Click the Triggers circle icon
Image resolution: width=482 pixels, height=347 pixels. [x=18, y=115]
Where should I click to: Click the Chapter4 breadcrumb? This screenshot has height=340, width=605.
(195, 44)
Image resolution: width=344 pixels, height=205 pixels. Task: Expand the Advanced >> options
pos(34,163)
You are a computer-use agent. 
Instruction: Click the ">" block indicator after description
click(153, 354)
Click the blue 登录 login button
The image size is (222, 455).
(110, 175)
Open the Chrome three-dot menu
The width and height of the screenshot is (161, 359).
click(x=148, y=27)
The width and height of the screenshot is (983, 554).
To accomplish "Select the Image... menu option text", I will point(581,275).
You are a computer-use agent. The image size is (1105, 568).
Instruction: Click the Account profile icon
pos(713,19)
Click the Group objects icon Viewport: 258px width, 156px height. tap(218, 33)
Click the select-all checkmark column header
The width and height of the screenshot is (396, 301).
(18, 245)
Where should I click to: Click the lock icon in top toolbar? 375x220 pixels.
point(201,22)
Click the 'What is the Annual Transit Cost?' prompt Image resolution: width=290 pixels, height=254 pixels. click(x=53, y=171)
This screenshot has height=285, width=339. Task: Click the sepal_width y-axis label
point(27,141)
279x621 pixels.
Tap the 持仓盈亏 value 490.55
○ ○ ○ ○ ○ ○ ○
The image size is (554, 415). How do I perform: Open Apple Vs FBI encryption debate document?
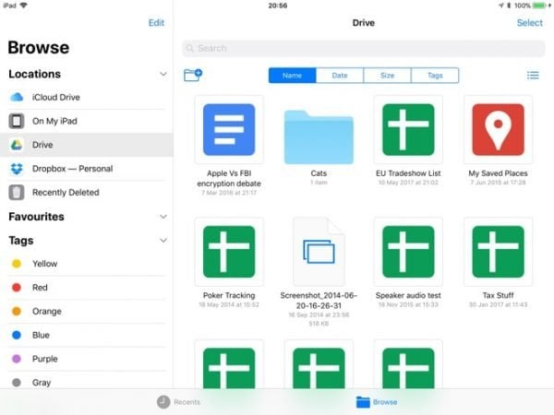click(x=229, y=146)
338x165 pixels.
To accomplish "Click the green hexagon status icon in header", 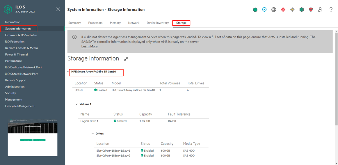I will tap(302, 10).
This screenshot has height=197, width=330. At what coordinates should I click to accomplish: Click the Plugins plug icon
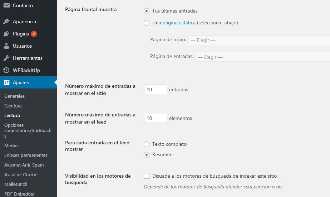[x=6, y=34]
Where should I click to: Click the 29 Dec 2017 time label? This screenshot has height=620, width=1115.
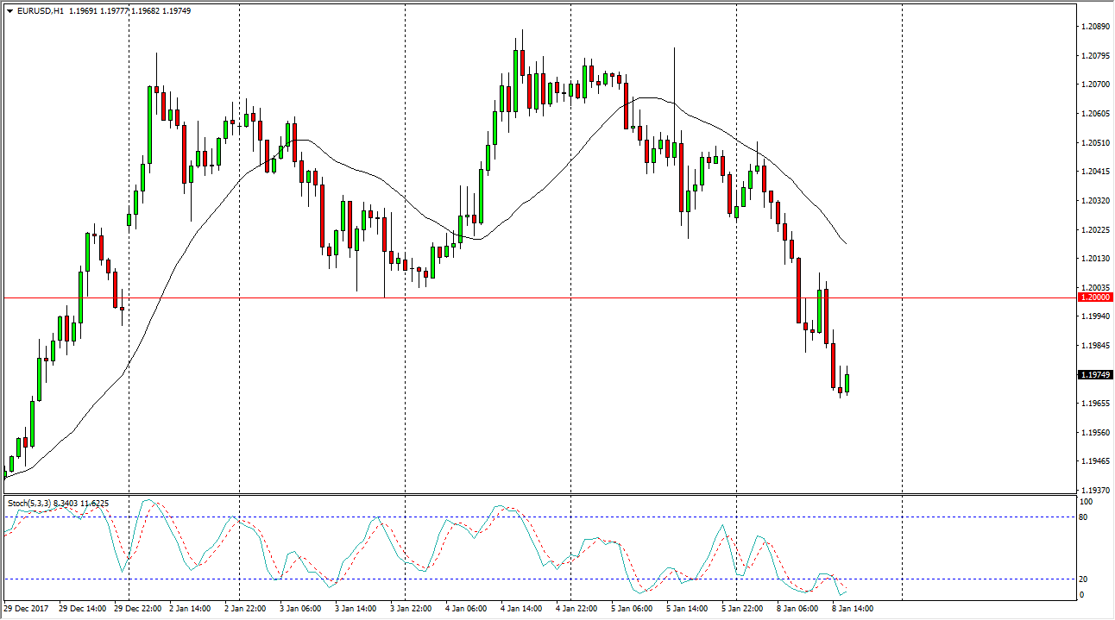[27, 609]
○ ○ ○ ○ ○ ○ ○
Recast the material as a JSON list of strings, one per line with blank lines omitted, starting with the line containing "The width and height of the screenshot is (983, 554)." and going on through the line containing "Tap the 持仓盈亏 value 490.55".

[
  "The width and height of the screenshot is (983, 554).",
  "To accomplish \"Select the Image... menu option text\", I will point(581,275).",
  "You are a computer-use agent. The image size is (1105, 568).",
  "Instruction: Click the Account profile icon",
  "pos(713,19)",
  "Click the Group objects icon Viewport: 258px width, 156px height. tap(218, 33)",
  "Click the select-all checkmark column header",
  "The width and height of the screenshot is (396, 301).",
  "(18, 245)",
  "Where should I click to: Click the lock icon in top toolbar? 375x220 pixels.",
  "point(201,22)",
  "Click the 'What is the Annual Transit Cost?' prompt Image resolution: width=290 pixels, height=254 pixels. click(x=53, y=171)",
  "This screenshot has height=285, width=339. Task: Click the sepal_width y-axis label",
  "point(27,141)",
  "279x621 pixels.",
  "Tap the 持仓盈亏 value 490.55"
]